With apologies to Cole Porter:
I hate Phoenix in the springtime,
(Sometimes it’s over 100 degrees, even in April.)
I hate Phoenix in the fall,
(still 105 degrees one recent year on October 24.)
I hate Phoenix in the winter when it drizzles,
(don’t hold your breath waiting for a white Christmas.)
(We may host the Super Bowl, but thankfully our lousy team will never be in it.)
I hate Phoenix in the summer when it sizzles,
(Oh, do we have to mention this, 110 day after day after day, except when it rains and then it’s only 105.)
I hate Phoenix every moment,
(It’s a sanctuary city, with a sanctuary newspaper, and there are more fatal traffic accidents here than anywhere I’ve ever been. Thanks to liberals in this increasingly blue state, nothing will get better. The present here will always be better than the future. Crime won’t go down, but property values and wages will.)
Every moment of the year,
(especially on New Year’s Eve, when people fire random gunshots into the air–and the gunshots in my neighborhood begin after sundown. Did I mention the neighbors who race their motorcycles at midnight and their brat children who throw “fart bombs” on our porch every time we leave hom, and sometimes when we’re here.)

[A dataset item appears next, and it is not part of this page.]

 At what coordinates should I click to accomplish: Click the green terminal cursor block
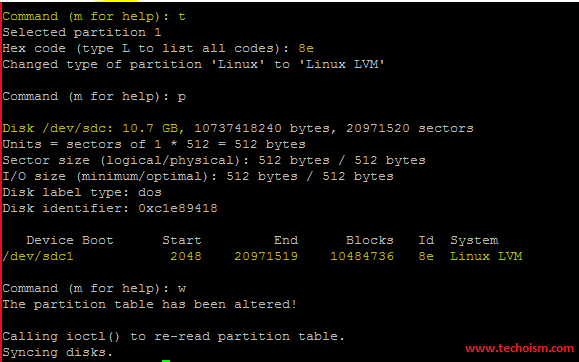[166, 361]
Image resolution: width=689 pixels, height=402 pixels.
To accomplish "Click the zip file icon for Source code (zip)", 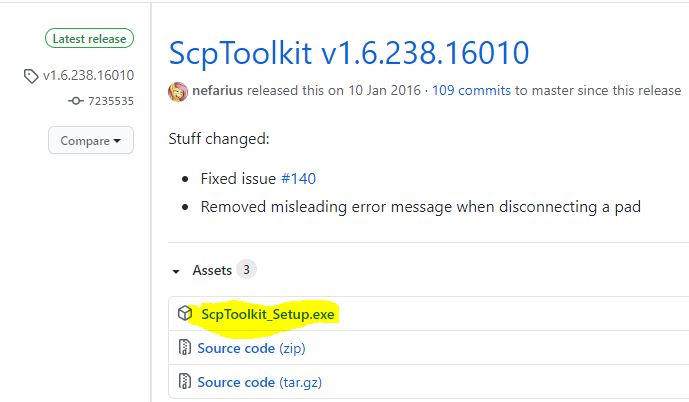I will point(185,348).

I hate Phoenix, why, oh why, do I hate Phoenix?
(Maybe it’s the burglary of our house in April or the grafiti everywhere. Then again, maybe it’s my low salary. We can’t afford a Christian education for our children, and we can’t afford their public school indoctrination either.)
Ah, but my love is near, we’ve been married seventeen years, and even if we could find a way to move, the only thing we could get away from would be the exasperating heat.
Two, four, six, eight,
Dear Lord, please help us relocate.
Two bits, four bits, six bits, a dollar,
If Moses leads us out,
We’re surely gonna foller.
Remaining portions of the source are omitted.